Strawberry Island Lighthouse

There are still some lighthouses on Georgian Bay.  This one on Strawberry Island is just east of Little Current.

Not far away is the charming village of Kilarney where there are still working fishing boats and a number of lodges.

Sunday, 7 October 2012

Little Current

Little Current is the name of the channel and town whcich separate the North Channel of Lake Huron from Georgian Bay.  The name describes the interesting hydraulic effect here, where there can be a current from either direction due to wind, and differing atmospheric pressures and consequently surface elevations on Lake Huron and Georgian Bay.  This is called a seiche effect (or sometimes a slosh effect) and is similar to hurricane storm surges on ocean coastlines in that the surface of the water tilts.  On the Great lakes this can work back and forth as it settles to equilibrium.
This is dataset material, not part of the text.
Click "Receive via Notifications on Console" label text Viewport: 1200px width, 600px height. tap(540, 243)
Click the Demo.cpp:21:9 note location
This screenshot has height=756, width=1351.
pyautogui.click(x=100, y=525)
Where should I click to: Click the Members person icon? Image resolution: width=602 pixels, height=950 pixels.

There is a large swing bridge (112m span) which opens on the hour to allow large sail boats to pass.  It was built in 1913 as a rail bridge but now serves as a one lane road access to Manitoulin Island.  Seldom have we arrived on time for the bridge opening and usually tie up at the town docks for a few minutes to pump out the holding tank, take on fuel and inevitably a dash to the liquor store.  Rob, who gets called Wally by most of the boaters, from Wally's boat service even recognizes us our penchant fro sailing through the bridge passage.
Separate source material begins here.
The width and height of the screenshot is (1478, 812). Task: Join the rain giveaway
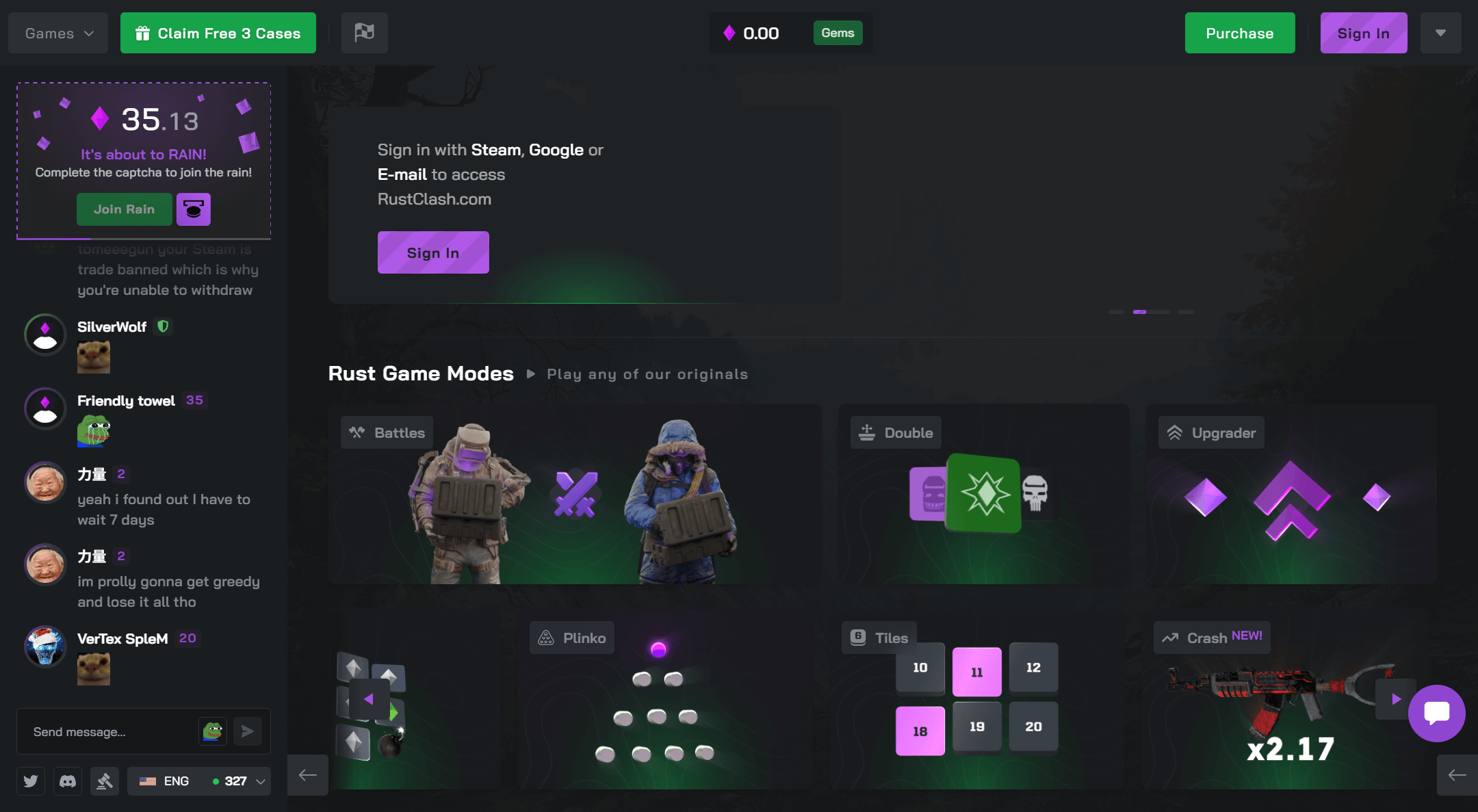[x=124, y=209]
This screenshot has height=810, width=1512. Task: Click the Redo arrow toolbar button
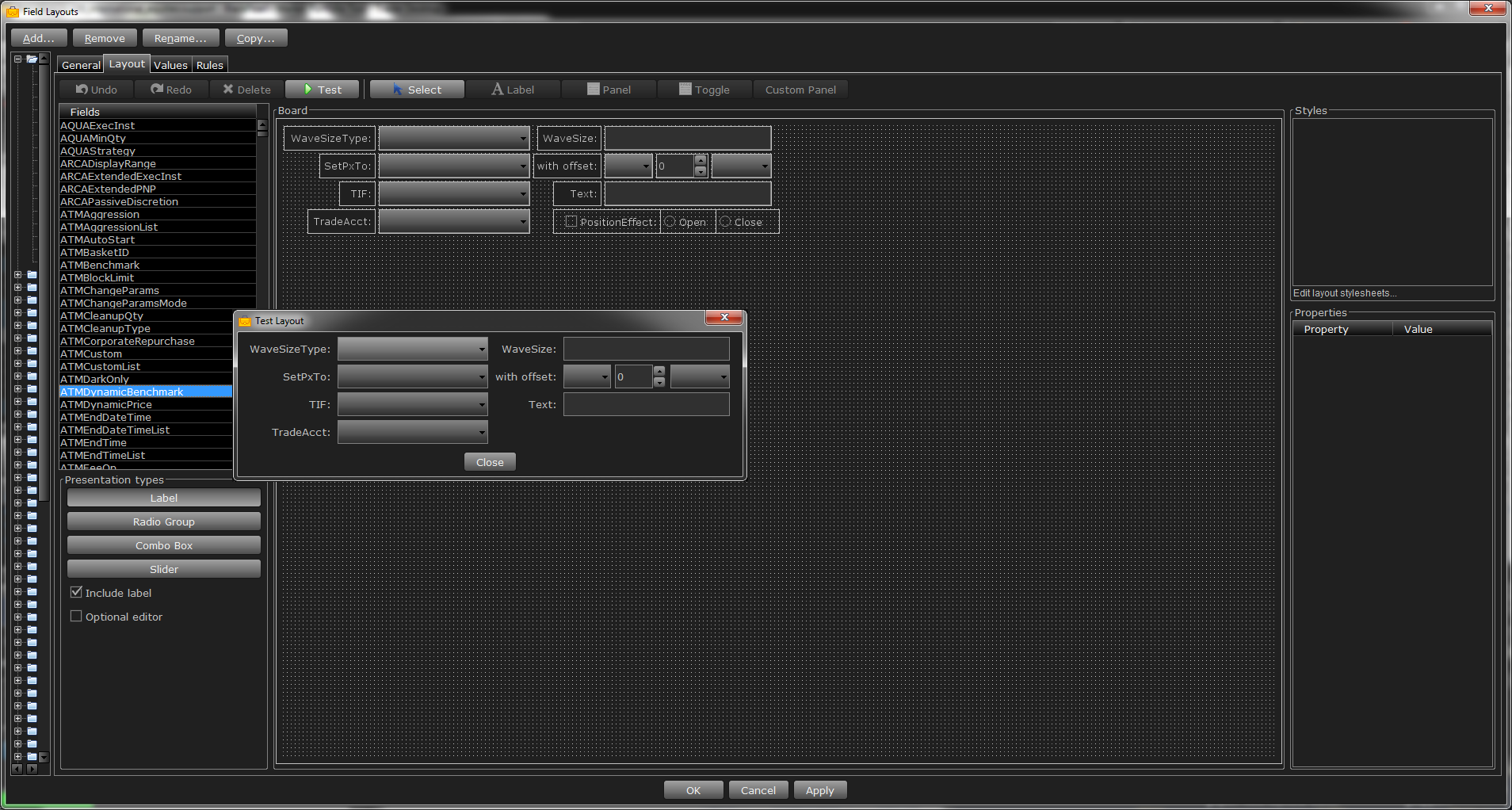(x=171, y=90)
Wednesday, 19 September 2012

Northwest ready for winter

This time of year most recreational boats along the North Channel have been pulled out of the water for the season.  This steel trawler must have started out in life as a working boat, and has a few dents in her hull to prove it. I'm guessing its has been serving as someone's 'cottage' in it's senior years.  As far as Northwest and her owner are concerned the gales of November are free to come early.

They use a travel lift in the Gore Bay harbour, which is a wheeled frame with slings to pick up the boat and manoeuvre between the quay and storage yard.  As a result,  owners leave the masts up all year on sailboats, so haul out and launch are a quick job.
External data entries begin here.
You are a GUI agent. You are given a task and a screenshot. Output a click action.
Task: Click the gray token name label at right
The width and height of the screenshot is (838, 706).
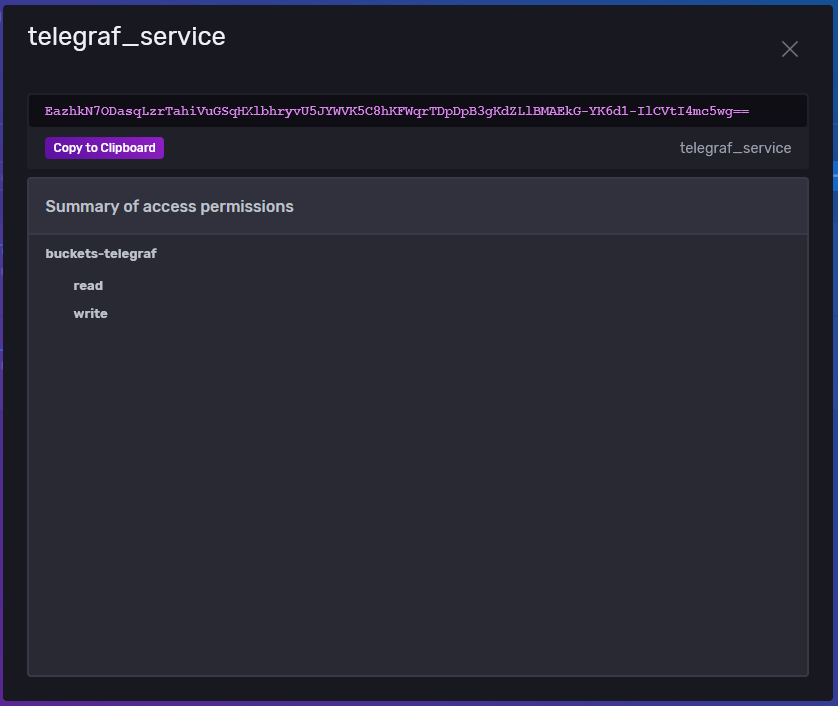735,148
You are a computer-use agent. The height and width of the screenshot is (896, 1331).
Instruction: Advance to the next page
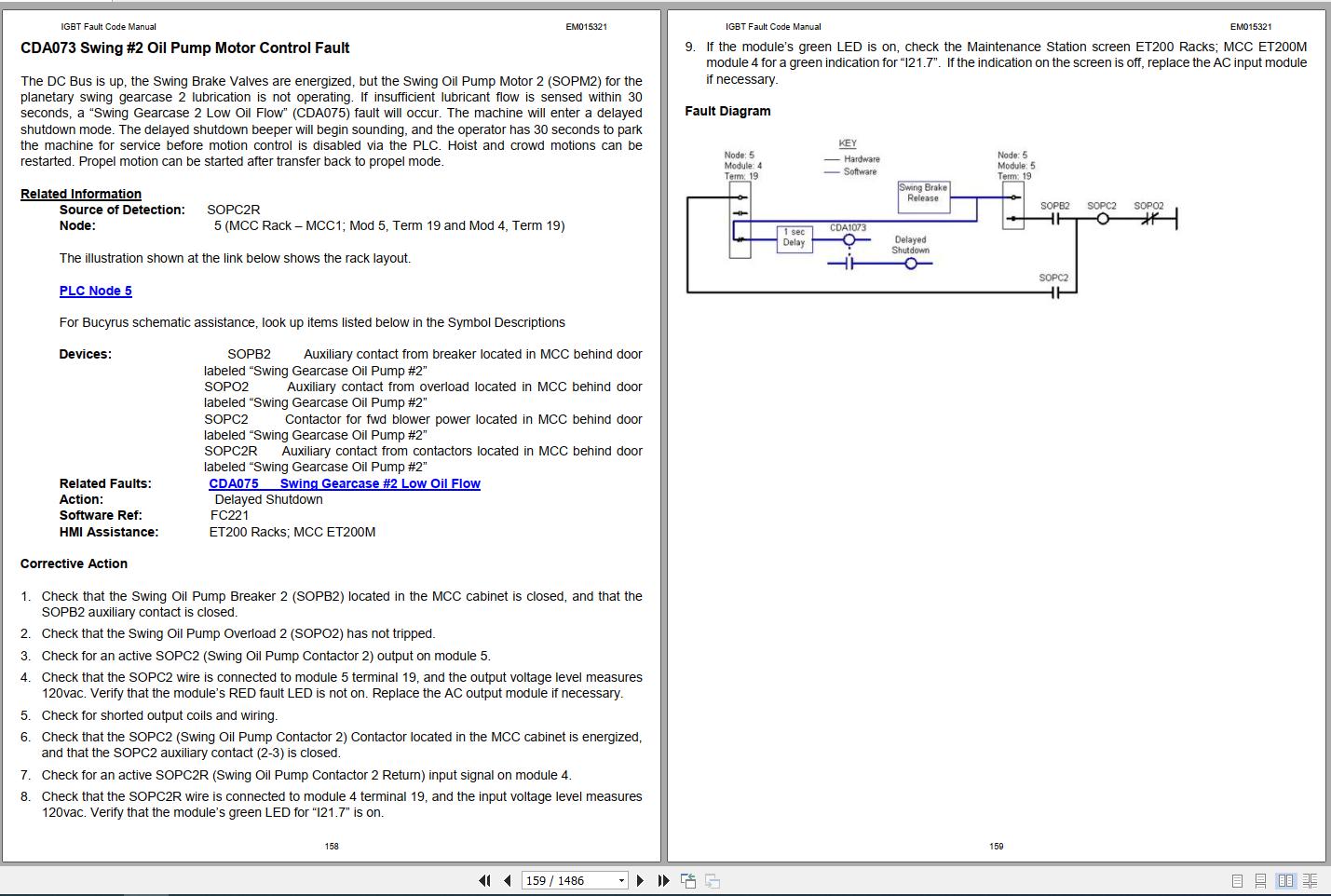(640, 880)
Tuesday, 18 September 2012

Covered Portage Cove

Covered Portage Cove is one of the most protected harbours on Georgian Bay.  It is only a few miles from Kilarney and is a pool about 400m across protected by 60m high cliffs on three sides.  A classic 'huricane hole'. Mid summer it can be a crowded anchorage, but the night we pulled in, in mid September, there was only one other boat  'on the hook'.

Saturday, 8 September 2012

An Evening in Kingston

I spent the night in Kingston and had a few minutes waiting for a pal.  Luckily I had a small sketch book, and my small watercolour box and waterbrush in my pocket.

I drew the harbour at dusk and City Hall in the dark.

Friday, 7 September 2012

Launches, Skiffs and Raceboats

More from my afternoon at the Wooden Boat Museum in Clayton New York.  

Boats and sketching - a perfect pairing.

Thursday, 6 September 2012

Wooden Boat Museum

I've been trying to visiting the wooden Boat Museum in Clayton New York for years and finally managed to stop in today.  It is a superb and professional facility - I'll be back.

Wednesday, 22 August 2012

Patterson Creek Park

This park is along Patterson Creek which flows into the Rideau Canal.  The large willow trees arch over the pathway and frame the change hut at the east end.

Monday, 20 August 2012

Star Magnolia

The textbooks tell us that Magnolias should not survive Ottawa's harsh winters, but here in the Glebe neighbourhood with the sheltered near courtyard conditions there are a couple of dozen beautiful specimens.

This little magnolia tree was surrounded by overgrown volunteer trees when we purchased this home 5 years ago.  It was quite misshapen from the shading of another tree very close by.  We removed the scrub around it and now it is a specimen tree - the star of the rear garden.  It has filled in nicely and rewards us with white blossoms every spring.